New Pressing Concerns, just in time for Bandcamp Friday! Today I talk about new albums from Stoner Control, 7-11 Jesus, and Herzog, as well as a reissue of Snowhore’s debut EP. It’s a smaller edition this time around, but I wanted to spotlight these four under-the-radar releases for the big Bandcamp holiday rather than holding on to them and adding more later. Several of the “also notables” are albums that intrigue me and I reserve the right to write about later—normally I’d hold them back until then, but since I’ll probably take a week or two off before I do another full one of these, I wanted to mention them.
Also out today (4/2) is Eleventh Dream Day’s Since Grazed—which I will have more to say about early next week (hopefully). Check it out in the meantime. And as always, be sure to consult previous editions of Pressing Concerns for hours upon hours of good new music. Look for a March 2021 playlist post sometime in the next two weeks.
Stoner Control – Sparkle Endlessly
Release date: March 19th
Record label: Sound Judgement
Genre: Power pop, pop punk
Formats: Digital
Pull track: Sparkle Endlessly
Portland’s Stoner Control are a real power trio. Guitarist Charley Williams, bassist Sam Greenspan, and drummer Michael Cathcart all contribute vocals and songwriting to the hooky, shiny, and appropriately-titled Sparkle Endlessly, which sees the band confidently plows through ten remarkably well-written guitar pop songs in thirty minutes and change. Before the record runs its course, they’ve done variations on their open-minded blend of catchy power-pop-punk that skew breezy, caffeinated, wistful, snotty—all the songs have distinct personalities that make listening to Sparkle Endlessly in full just about as rewarding as you can get with this kind of music.
Either a testament to their individual skills or how well they all work together, there’s no weak link throughout Sparkle Endlessly, regardless of who’s on vocals or credited as penning the song. Greenspan’s carefree, aurally sunglasses-clad talk-singing in “Learning to Swim” is the record’s first “wow” moment, while every second of the title track is immaculately executed, from the “Flagpole Sitta”-aping opening to the literal aping in the chorus. The starry-eyed “Only” sounds like Nick Thorburn fronting a jangle pop band, and it pairs nicely with the earnest charms of the album’s next track, “Open Ocean”. “Elevator World” is the (hypothetical) side two highlight, which dethrones Fountains of Wayne’s “Elevator Up” for the title of best power pop elevator-based song the moment Williams stretches the “go” in the “You gotta let me know / You gotta let me go” chorus into multiple-syllable territory.

== SHORT TASK 1 ==
Rewrite only the listing lines starting at the one containing "Task: Zoom in on the map" and ending at the one containing "Action: coord(352,139)", requests included. Multiply each coordinate in their answers by 2.2 and round to whole numbers, rounding halves up.
The music review above and the listing that comes after it were drawn from separate sources.

== AVAILABLE RECORDS ==
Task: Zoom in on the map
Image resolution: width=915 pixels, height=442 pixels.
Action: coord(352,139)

* * *

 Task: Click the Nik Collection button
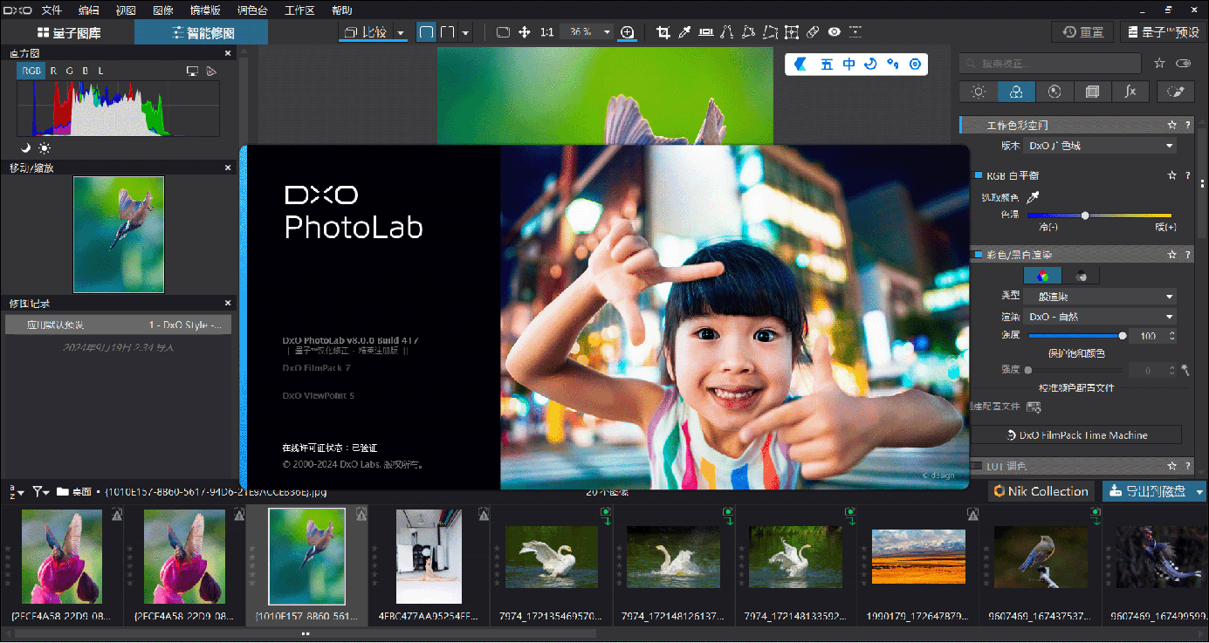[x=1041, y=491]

==

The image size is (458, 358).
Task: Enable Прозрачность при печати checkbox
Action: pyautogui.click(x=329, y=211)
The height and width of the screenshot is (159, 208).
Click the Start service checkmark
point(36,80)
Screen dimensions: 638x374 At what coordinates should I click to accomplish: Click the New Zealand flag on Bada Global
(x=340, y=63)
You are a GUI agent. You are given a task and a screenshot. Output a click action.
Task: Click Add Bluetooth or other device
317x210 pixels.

== SHORT TASK 2 ==
Repeat the music review word for word, starting at "Stoner Control –" and ending at "kind of music.".

== PROBLEM SOLUTION 1 ==
Task: Zoom in on the map
Image resolution: width=915 pixels, height=442 pixels.
Action: coord(774,306)

== PROBLEM SOLUTION 2 ==
Stoner Control – Sparkle Endlessly
Release date: March 19th
Record label: Sound Judgement
Genre: Power pop, pop punk
Formats: Digital
Pull track: Sparkle Endlessly
Portland’s Stoner Control are a real power trio. Guitarist Charley Williams, bassist Sam Greenspan, and drummer Michael Cathcart all contribute vocals and songwriting to the hooky, shiny, and appropriately-titled Sparkle Endlessly, which sees the band confidently plows through ten remarkably well-written guitar pop songs in thirty minutes and change. Before the record runs its course, they’ve done variations on their open-minded blend of catchy power-pop-punk that skew breezy, caffeinated, wistful, snotty—all the songs have distinct personalities that make listening to Sparkle Endlessly in full just about as rewarding as you can get with this kind of music.